Domande e (forse) risposte

DOMANDE E (FORSE) RISPOSTE

Oggi, parlando al telefono con un vecchio amico, che è anche un mio consulente finanziario, è venuta fuori una cosa che sapevo bene, ma che prima mi dava fastidio sentire, mentre stavolta mi ha dato soddisfazione.
“Giovanni è uno che fa sempre domande difficili”, ha detto ridendo con bonomia dopo averci spiegato varie cose tecniche (eravamo in viva voce anche con mia madre).

È vero. Me ne rendo conto adesso come non mai, forse perché sto scrivendo un libro, La via dell’altrove, pieno di domande importanti, molte delle quali già so essere probabilmente destinate a restare senza risposta.

È così fin dal tempo dell’università, a Giurisprudenza, quando a un seminario sulle autorità garanti formulai il quesito di chi avrebbe controllato tali garanti (seguendo la massima latina “Quis cutodiet istos custodes”?). E lo feci senza alcuno spirito polemico: pensavo semplicemente a una sorta di Corte Costituzionale delle autorità garanti, o magari (pia illusione!) a una nuova competenza della Consulta.

Ricordo che in aula cadde il gelo e nessuno rispose alla mia domanda.

Questo in buona parte (a parte la mia vocazione letteraria e linguistica) risponde alla domanda che tanti mi fanno del perché non abbia mai ambito a diventare un avvocato o un magistrato (e dire che avrei potuto provarci, certo facendomi un gran culo, data la laurea con lode). E spiega anche perché abbia fatto da assistente al mio prof solo per un mese (a parte le traduzioni di cui avevo iniziato a occuparmi e che richiedevano tempo).
Il fatto è che a me piacevano – e piacciono – gli ambienti in cui a chi pone una domanda si dà una risposta. E il gelo non è mai una risposta.

Domande

Tempo dopo quel momento di “glaciazione”, in occasione di un seminario al quale intervennero dei noti giornalisti di livello nazionale, sempre organizzato dal mio prof, alzai la mano per porre una domanda, e lui mi ignorò bellamente, dando invece la parola a una (appunto) bella ragazza del nostro gruppo, che lesse una cosa che si era scritta prima su un fogliolino, dove citava un noto critico televisivo, e raccolse i complimenti del prof.

È anche per questo che sono diventato uno scrittore e un traduttore – e il tempo della pandemia, maledetto ma in questo utilissimo, me l’ha fatto capire molto bene -: per porre le domande giuste, che si tratti dell’interiorità dell’uomo o della società in cui viviamo. Ben sapendo che davanti a me non ci sarà il gelo né una cerchia di “uditori selezionati/graditi”, ma il silenzio meditativo di chi mi leggerà con attenzione (che, pur senza farmi ganzo, è una platea potenzialmente illimitata nello spazio e nel tempo). E questa è la cosa più importante. Perché meditare in silenzio fa intuire (a me per primo) le risposte che nessuno ci darà, portandoci a mettere a fuoco la verità, come nella foto che qui vedete, da me scattata in un paesino sperduto nel nulla in Austria, venuta mossa ma proprio per questo significativa: allude infatti a una progressiva “individuazione”, che è l’essenza del convergere della mia riflessione viscerale sull’essere umano e di quella che sto portando avanti sulla società e la storia in cui viviamo e da cui proveniamo.

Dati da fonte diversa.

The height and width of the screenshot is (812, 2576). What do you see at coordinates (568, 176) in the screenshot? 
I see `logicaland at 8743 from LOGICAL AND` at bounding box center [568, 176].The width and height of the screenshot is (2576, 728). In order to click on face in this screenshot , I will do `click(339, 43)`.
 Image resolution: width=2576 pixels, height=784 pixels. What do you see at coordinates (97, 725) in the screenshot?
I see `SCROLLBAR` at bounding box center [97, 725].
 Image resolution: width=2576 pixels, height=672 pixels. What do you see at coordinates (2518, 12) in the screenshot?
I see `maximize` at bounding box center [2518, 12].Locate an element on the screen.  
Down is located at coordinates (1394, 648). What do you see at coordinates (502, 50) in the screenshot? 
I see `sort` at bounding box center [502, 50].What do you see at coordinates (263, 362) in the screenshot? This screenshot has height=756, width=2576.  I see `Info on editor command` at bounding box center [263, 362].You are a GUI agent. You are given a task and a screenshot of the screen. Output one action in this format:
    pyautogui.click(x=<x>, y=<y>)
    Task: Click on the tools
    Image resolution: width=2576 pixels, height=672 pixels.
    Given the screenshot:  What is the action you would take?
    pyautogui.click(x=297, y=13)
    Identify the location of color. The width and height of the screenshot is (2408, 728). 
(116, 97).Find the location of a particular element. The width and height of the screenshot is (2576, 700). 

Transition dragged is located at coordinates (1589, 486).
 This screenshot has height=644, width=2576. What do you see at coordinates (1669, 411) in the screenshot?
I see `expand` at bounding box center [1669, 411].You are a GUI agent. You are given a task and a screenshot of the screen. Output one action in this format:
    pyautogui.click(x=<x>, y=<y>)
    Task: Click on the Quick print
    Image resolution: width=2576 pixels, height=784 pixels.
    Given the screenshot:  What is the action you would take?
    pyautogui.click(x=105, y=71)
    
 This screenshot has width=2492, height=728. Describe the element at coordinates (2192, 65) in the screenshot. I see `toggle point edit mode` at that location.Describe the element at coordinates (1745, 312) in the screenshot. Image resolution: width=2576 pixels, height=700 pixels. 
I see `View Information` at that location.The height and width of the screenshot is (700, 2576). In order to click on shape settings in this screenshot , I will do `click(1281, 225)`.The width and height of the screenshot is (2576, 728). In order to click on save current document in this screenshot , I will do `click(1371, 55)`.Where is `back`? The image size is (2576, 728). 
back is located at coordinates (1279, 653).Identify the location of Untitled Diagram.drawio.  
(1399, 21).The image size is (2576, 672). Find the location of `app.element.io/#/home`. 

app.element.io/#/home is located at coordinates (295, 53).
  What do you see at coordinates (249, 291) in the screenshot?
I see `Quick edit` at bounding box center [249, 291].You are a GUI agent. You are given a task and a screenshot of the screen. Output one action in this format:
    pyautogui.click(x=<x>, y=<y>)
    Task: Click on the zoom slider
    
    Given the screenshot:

Oggi vorrei far sapere a quel prof – a cui voglio bene (sinceramente) perché con me è sempre stato garbato anche in sede di esame – che le stesse domande le moltiplicherei per cento o per mille, declinandole pure in diverse lingue. Ma di tante ho già intuito le risposte.

Del resto, questa è, al di là dell’amore che mi ha dato, la più grande eredità che ho raccolto da mio padre: andare dritto al punto o, come disse il carissimo Prof. Giuseppe Panella ricordandolo dopo la sua morte, essere “lama diritta”.